**DIRECTIONS**
Type the entries out once more. Match them exactly.

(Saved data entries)
- - - - -

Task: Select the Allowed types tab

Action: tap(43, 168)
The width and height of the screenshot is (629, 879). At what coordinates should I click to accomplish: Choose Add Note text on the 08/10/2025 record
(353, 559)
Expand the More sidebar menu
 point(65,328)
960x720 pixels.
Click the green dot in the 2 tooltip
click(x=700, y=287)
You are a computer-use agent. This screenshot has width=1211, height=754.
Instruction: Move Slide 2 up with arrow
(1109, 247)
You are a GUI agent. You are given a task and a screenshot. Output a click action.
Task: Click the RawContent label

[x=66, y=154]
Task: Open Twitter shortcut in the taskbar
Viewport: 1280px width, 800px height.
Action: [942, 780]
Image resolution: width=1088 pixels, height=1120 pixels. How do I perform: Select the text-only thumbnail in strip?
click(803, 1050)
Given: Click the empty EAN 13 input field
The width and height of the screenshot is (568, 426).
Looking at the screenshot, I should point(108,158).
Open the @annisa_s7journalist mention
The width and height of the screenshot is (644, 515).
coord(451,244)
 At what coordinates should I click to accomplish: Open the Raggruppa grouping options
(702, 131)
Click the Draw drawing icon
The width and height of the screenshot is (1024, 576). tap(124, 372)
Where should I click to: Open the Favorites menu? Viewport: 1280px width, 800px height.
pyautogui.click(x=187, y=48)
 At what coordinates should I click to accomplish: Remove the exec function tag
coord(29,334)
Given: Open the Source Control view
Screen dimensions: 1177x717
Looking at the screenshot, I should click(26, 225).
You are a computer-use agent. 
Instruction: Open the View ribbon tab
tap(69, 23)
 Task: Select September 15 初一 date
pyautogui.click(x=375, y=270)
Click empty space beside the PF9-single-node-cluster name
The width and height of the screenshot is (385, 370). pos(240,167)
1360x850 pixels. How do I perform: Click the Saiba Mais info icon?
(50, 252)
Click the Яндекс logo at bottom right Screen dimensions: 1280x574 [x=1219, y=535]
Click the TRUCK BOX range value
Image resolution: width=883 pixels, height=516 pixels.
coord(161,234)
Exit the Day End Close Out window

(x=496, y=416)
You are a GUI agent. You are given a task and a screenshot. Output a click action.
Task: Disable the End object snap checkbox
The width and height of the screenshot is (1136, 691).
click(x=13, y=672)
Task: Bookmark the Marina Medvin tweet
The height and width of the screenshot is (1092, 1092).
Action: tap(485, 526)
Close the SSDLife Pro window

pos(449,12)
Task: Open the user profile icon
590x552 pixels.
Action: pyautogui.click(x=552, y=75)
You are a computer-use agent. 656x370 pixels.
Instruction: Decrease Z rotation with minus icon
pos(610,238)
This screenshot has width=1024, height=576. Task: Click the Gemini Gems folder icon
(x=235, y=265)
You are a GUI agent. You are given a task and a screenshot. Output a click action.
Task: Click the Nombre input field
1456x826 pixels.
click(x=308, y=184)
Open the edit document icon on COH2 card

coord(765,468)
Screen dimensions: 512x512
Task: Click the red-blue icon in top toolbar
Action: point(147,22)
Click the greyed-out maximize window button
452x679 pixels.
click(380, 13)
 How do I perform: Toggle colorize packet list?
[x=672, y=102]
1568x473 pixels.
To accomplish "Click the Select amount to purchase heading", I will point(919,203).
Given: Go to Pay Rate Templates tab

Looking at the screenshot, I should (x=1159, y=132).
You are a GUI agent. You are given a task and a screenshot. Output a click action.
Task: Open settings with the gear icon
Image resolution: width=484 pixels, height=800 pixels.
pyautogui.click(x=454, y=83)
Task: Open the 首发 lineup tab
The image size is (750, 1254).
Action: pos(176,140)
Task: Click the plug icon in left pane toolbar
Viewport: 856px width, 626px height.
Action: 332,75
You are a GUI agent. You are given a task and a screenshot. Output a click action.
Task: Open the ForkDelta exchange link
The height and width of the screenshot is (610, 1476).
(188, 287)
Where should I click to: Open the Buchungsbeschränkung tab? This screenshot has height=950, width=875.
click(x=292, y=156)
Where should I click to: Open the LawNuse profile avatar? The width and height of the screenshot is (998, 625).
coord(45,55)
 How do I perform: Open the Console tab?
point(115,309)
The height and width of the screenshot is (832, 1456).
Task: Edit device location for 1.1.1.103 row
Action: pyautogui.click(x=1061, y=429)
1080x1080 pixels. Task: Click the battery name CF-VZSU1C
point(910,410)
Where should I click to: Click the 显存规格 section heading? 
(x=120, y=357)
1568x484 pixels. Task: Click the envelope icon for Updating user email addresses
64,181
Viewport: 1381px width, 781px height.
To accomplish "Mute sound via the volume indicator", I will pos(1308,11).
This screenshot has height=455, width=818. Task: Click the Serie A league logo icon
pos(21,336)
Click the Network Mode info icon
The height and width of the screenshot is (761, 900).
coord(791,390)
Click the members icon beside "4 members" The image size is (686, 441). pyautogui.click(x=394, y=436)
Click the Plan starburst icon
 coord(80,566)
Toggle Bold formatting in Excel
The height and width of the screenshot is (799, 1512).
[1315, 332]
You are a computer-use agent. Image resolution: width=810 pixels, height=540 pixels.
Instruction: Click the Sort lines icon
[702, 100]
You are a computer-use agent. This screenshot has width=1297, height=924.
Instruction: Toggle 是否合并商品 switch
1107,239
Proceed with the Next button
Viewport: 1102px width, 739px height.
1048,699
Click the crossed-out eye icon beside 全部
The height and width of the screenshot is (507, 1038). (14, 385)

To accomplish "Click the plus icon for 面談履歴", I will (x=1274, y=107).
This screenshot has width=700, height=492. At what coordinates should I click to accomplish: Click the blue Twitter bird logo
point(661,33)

- - - - -

**SOLUTION TO THIS EXERCISE**
Task: Select the Allowed types tab

Action: tap(43, 168)
The width and height of the screenshot is (629, 879). At what coordinates should I click to accomplish: Choose Add Note text on the 08/10/2025 record
(353, 559)
Expand the More sidebar menu
 point(65,328)
960x720 pixels.
Click the green dot in the 2 tooltip
click(x=700, y=287)
You are a computer-use agent. This screenshot has width=1211, height=754.
Instruction: Move Slide 2 up with arrow
(1109, 247)
You are a GUI agent. You are given a task and a screenshot. Output a click action.
Task: Click the RawContent label

[x=66, y=154]
Task: Open Twitter shortcut in the taskbar
Viewport: 1280px width, 800px height.
Action: [942, 780]
Image resolution: width=1088 pixels, height=1120 pixels. How do I perform: Select the text-only thumbnail in strip?
click(803, 1050)
Given: Click the empty EAN 13 input field
The width and height of the screenshot is (568, 426).
Looking at the screenshot, I should point(108,158).
Open the @annisa_s7journalist mention
The width and height of the screenshot is (644, 515).
coord(451,244)
 At what coordinates should I click to accomplish: Open the Raggruppa grouping options
(702, 131)
Click the Draw drawing icon
The width and height of the screenshot is (1024, 576). tap(124, 372)
Where should I click to: Open the Favorites menu? Viewport: 1280px width, 800px height.
pyautogui.click(x=187, y=48)
 At what coordinates should I click to accomplish: Remove the exec function tag
coord(29,334)
Given: Open the Source Control view
Screen dimensions: 1177x717
Looking at the screenshot, I should click(26, 225).
You are a computer-use agent. 
Instruction: Open the View ribbon tab
tap(69, 23)
 Task: Select September 15 初一 date
pyautogui.click(x=375, y=270)
Click empty space beside the PF9-single-node-cluster name
The width and height of the screenshot is (385, 370). pos(240,167)
1360x850 pixels. How do I perform: Click the Saiba Mais info icon?
(50, 252)
Click the Яндекс logo at bottom right Screen dimensions: 1280x574 [x=1219, y=535]
Click the TRUCK BOX range value
Image resolution: width=883 pixels, height=516 pixels.
coord(161,234)
Exit the Day End Close Out window

(x=496, y=416)
You are a GUI agent. You are given a task and a screenshot. Output a click action.
Task: Disable the End object snap checkbox
The width and height of the screenshot is (1136, 691).
click(x=13, y=672)
Task: Bookmark the Marina Medvin tweet
The height and width of the screenshot is (1092, 1092).
Action: tap(485, 526)
Close the SSDLife Pro window

pos(449,12)
Task: Open the user profile icon
590x552 pixels.
Action: pyautogui.click(x=552, y=75)
You are a computer-use agent. 656x370 pixels.
Instruction: Decrease Z rotation with minus icon
pos(610,238)
This screenshot has width=1024, height=576. Task: Click the Gemini Gems folder icon
(x=235, y=265)
You are a GUI agent. You are given a task and a screenshot. Output a click action.
Task: Click the Nombre input field
1456x826 pixels.
click(x=308, y=184)
Open the edit document icon on COH2 card

coord(765,468)
Screen dimensions: 512x512
Task: Click the red-blue icon in top toolbar
Action: point(147,22)
Click the greyed-out maximize window button
452x679 pixels.
click(380, 13)
 How do I perform: Toggle colorize packet list?
[x=672, y=102]
1568x473 pixels.
To accomplish "Click the Select amount to purchase heading", I will point(919,203).
Given: Go to Pay Rate Templates tab

Looking at the screenshot, I should (x=1159, y=132).
You are a GUI agent. You are given a task and a screenshot. Output a click action.
Task: Open settings with the gear icon
Image resolution: width=484 pixels, height=800 pixels.
pyautogui.click(x=454, y=83)
Task: Open the 首发 lineup tab
The image size is (750, 1254).
Action: pos(176,140)
Task: Click the plug icon in left pane toolbar
Viewport: 856px width, 626px height.
Action: 332,75
You are a GUI agent. You are given a task and a screenshot. Output a click action.
Task: Open the ForkDelta exchange link
The height and width of the screenshot is (610, 1476).
(188, 287)
Where should I click to: Open the Buchungsbeschränkung tab? This screenshot has height=950, width=875.
click(x=292, y=156)
Where should I click to: Open the LawNuse profile avatar? The width and height of the screenshot is (998, 625).
coord(45,55)
 How do I perform: Open the Console tab?
point(115,309)
The height and width of the screenshot is (832, 1456).
Task: Edit device location for 1.1.1.103 row
Action: pyautogui.click(x=1061, y=429)
1080x1080 pixels. Task: Click the battery name CF-VZSU1C
point(910,410)
Where should I click to: Click the 显存规格 section heading? 
(x=120, y=357)
1568x484 pixels. Task: Click the envelope icon for Updating user email addresses
64,181
Viewport: 1381px width, 781px height.
To accomplish "Mute sound via the volume indicator", I will pos(1308,11).
This screenshot has height=455, width=818. Task: Click the Serie A league logo icon
pos(21,336)
Click the Network Mode info icon
The height and width of the screenshot is (761, 900).
coord(791,390)
Click the members icon beside "4 members" The image size is (686, 441). pyautogui.click(x=394, y=436)
Click the Plan starburst icon
 coord(80,566)
Toggle Bold formatting in Excel
The height and width of the screenshot is (799, 1512).
[1315, 332]
You are a computer-use agent. Image resolution: width=810 pixels, height=540 pixels.
Instruction: Click the Sort lines icon
[702, 100]
You are a computer-use agent. This screenshot has width=1297, height=924.
Instruction: Toggle 是否合并商品 switch
1107,239
Proceed with the Next button
Viewport: 1102px width, 739px height.
1048,699
Click the crossed-out eye icon beside 全部
The height and width of the screenshot is (507, 1038). (14, 385)

To accomplish "Click the plus icon for 面談履歴", I will (x=1274, y=107).
This screenshot has width=700, height=492. At what coordinates should I click to accomplish: Click the blue Twitter bird logo
point(661,33)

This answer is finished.